About this task → Every line from the start of the entries up to and including the one bearing "Screen dimensions: 670x367" must be printed verbatim, without the pictures.

Provided material →
....
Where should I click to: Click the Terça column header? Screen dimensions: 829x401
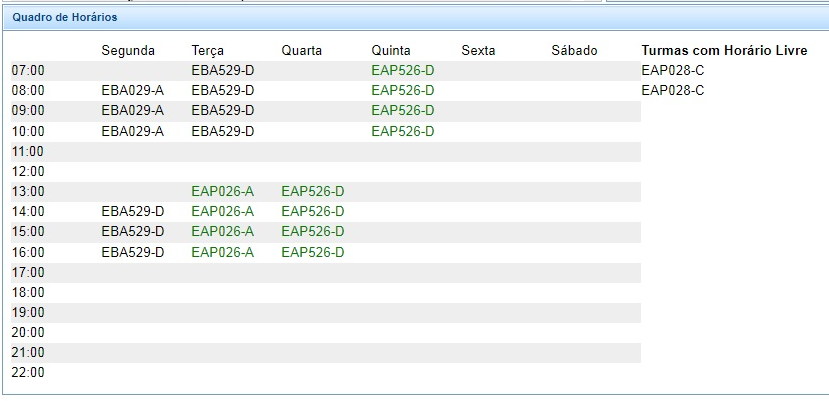click(x=208, y=50)
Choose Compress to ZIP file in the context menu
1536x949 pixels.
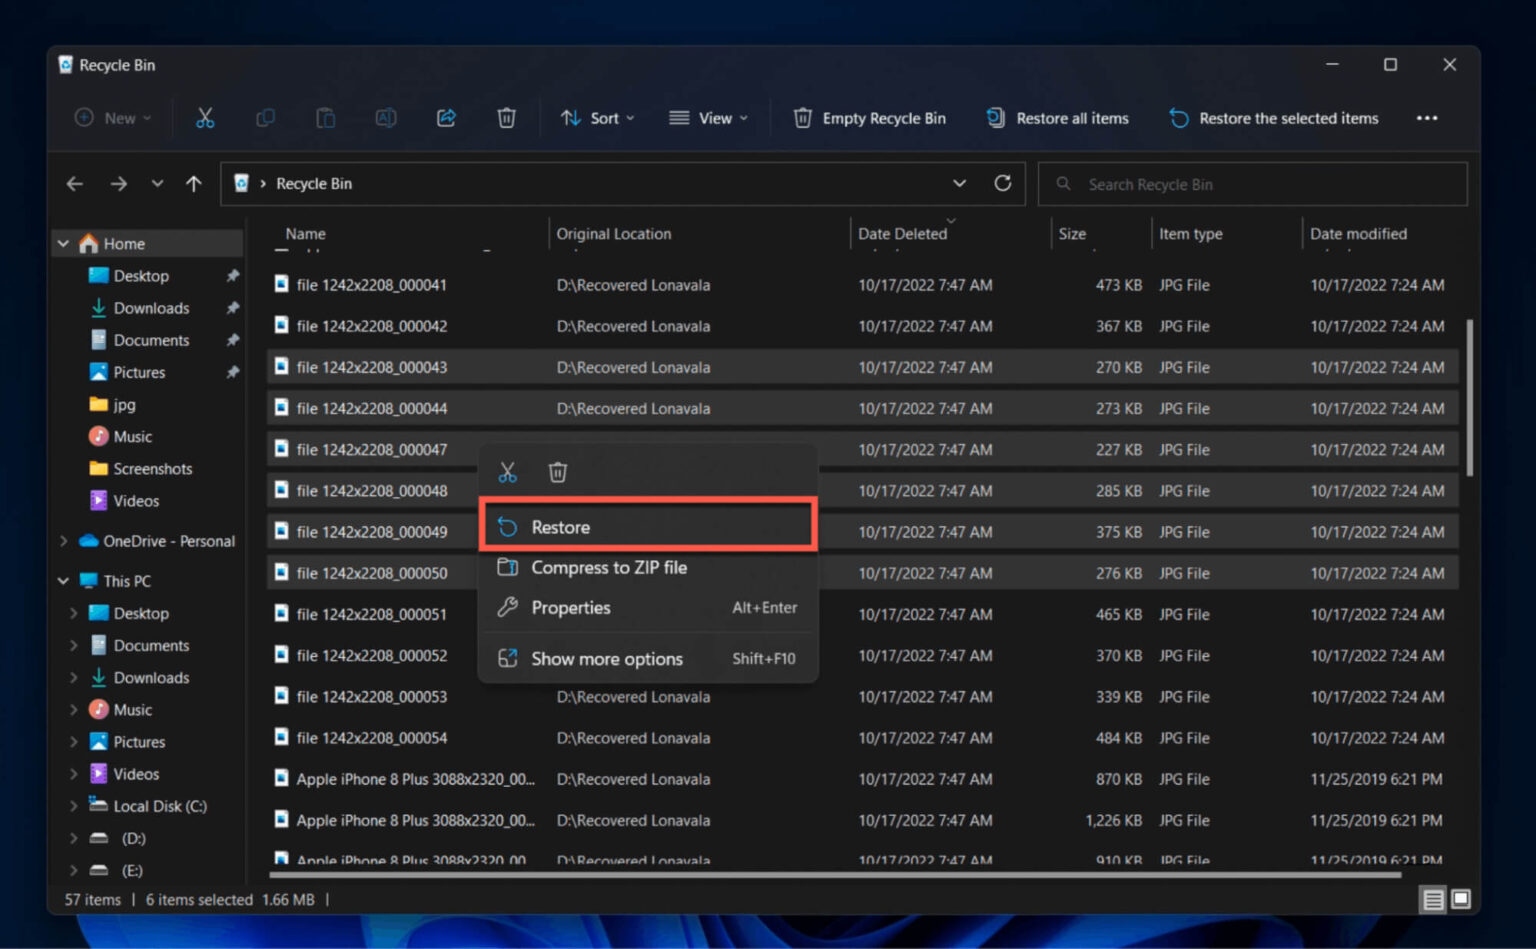(x=608, y=567)
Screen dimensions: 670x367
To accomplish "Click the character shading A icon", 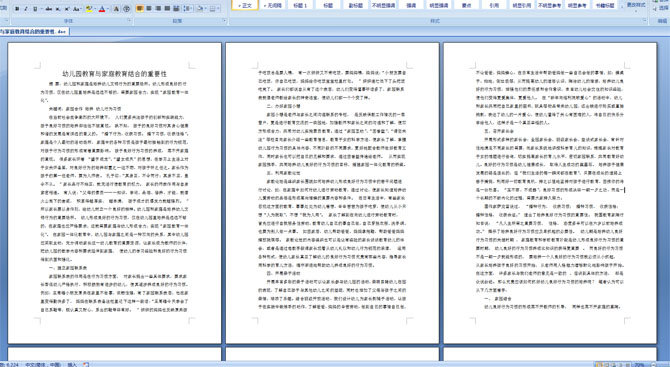I will (116, 9).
....
Task response →
Where should I click to: Click the Terça column header? Screen dimensions: 829x401
click(x=208, y=50)
Choose Compress to ZIP file in the context menu
1536x949 pixels.
(x=608, y=567)
Screen dimensions: 670x367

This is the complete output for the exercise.